I reach into the front pocket of my backpack and pull out my book, the Tao Te Tsing by Lou Tsu and turn it to my bookmarked page. I sigh with relaxation. I’m sitting with my knees up to prop my book, and I just read and listen to the quiet sounds of nature; the birds, the leaves of the trees clapping above me with the wind.

After a few moments of peacefulness I am interrupted. This happens often. An SUV has pulled into the parking lot. I watch it drive up near the sidewalk and then stop at the trash can.

I love moments like these.

I reach into my backpack for a pair of binoculars to watch the show.

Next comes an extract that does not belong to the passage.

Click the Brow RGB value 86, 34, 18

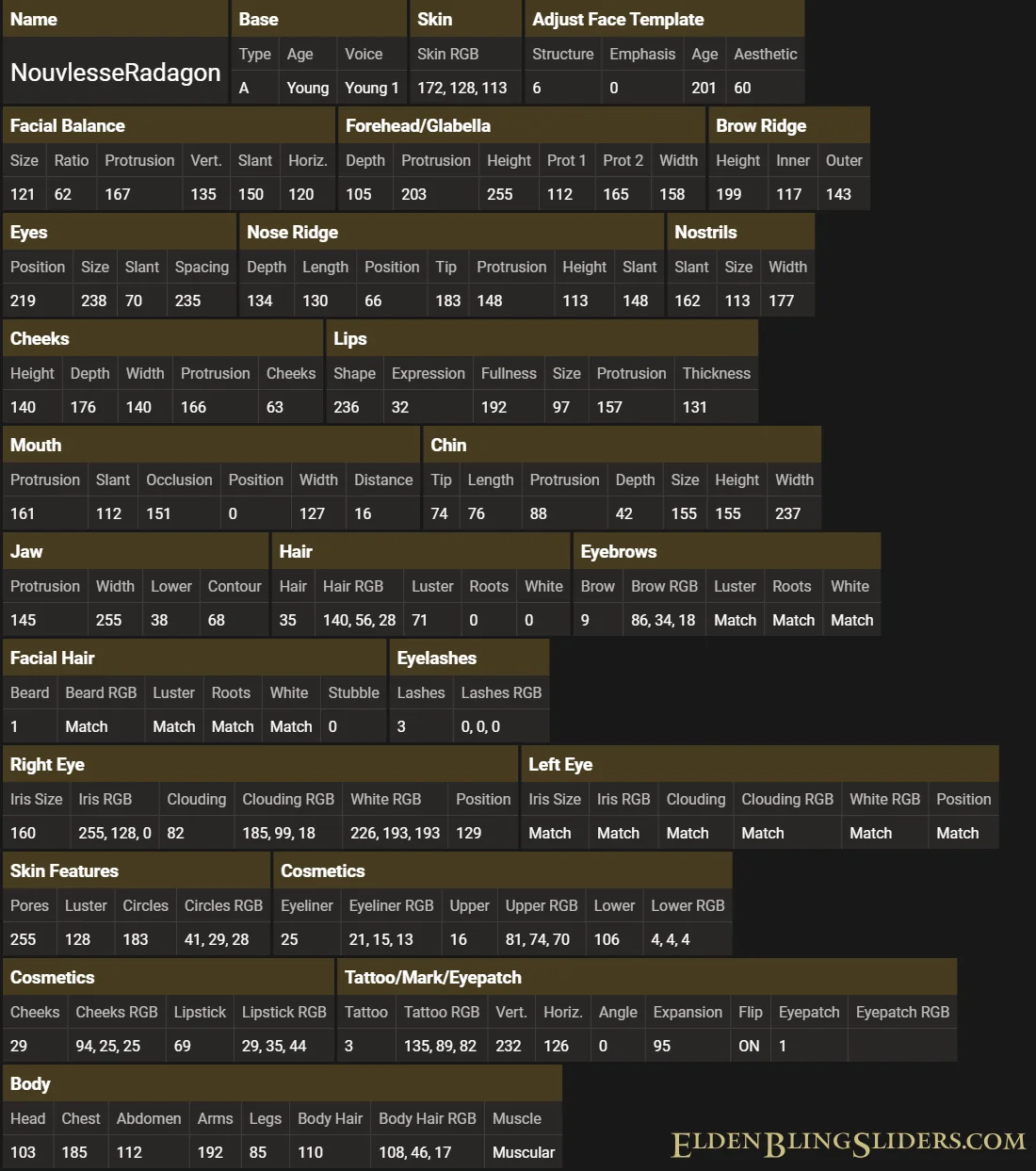pyautogui.click(x=663, y=620)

It’s usually old guys who do this, like retirees and ex-Marines. They drive their over-sized gas guzzlers around town to all the different parks and shamelessly dig through the trash cans to find recyclables. It’s obvious to me that these guys are in it for the money, I mean looking at the vehicles they drive I know they don’t give a crap about the environment, but these guys will get down and dirty with a trash can if it means a few more cents. The guy who runs the recycling place hates them. He says these guys will argue with them over eleven cents, or if they think that he took off too big of a percentage from their check because of moisture. “There ain't no moisture!” they yell at him, and he just laughs.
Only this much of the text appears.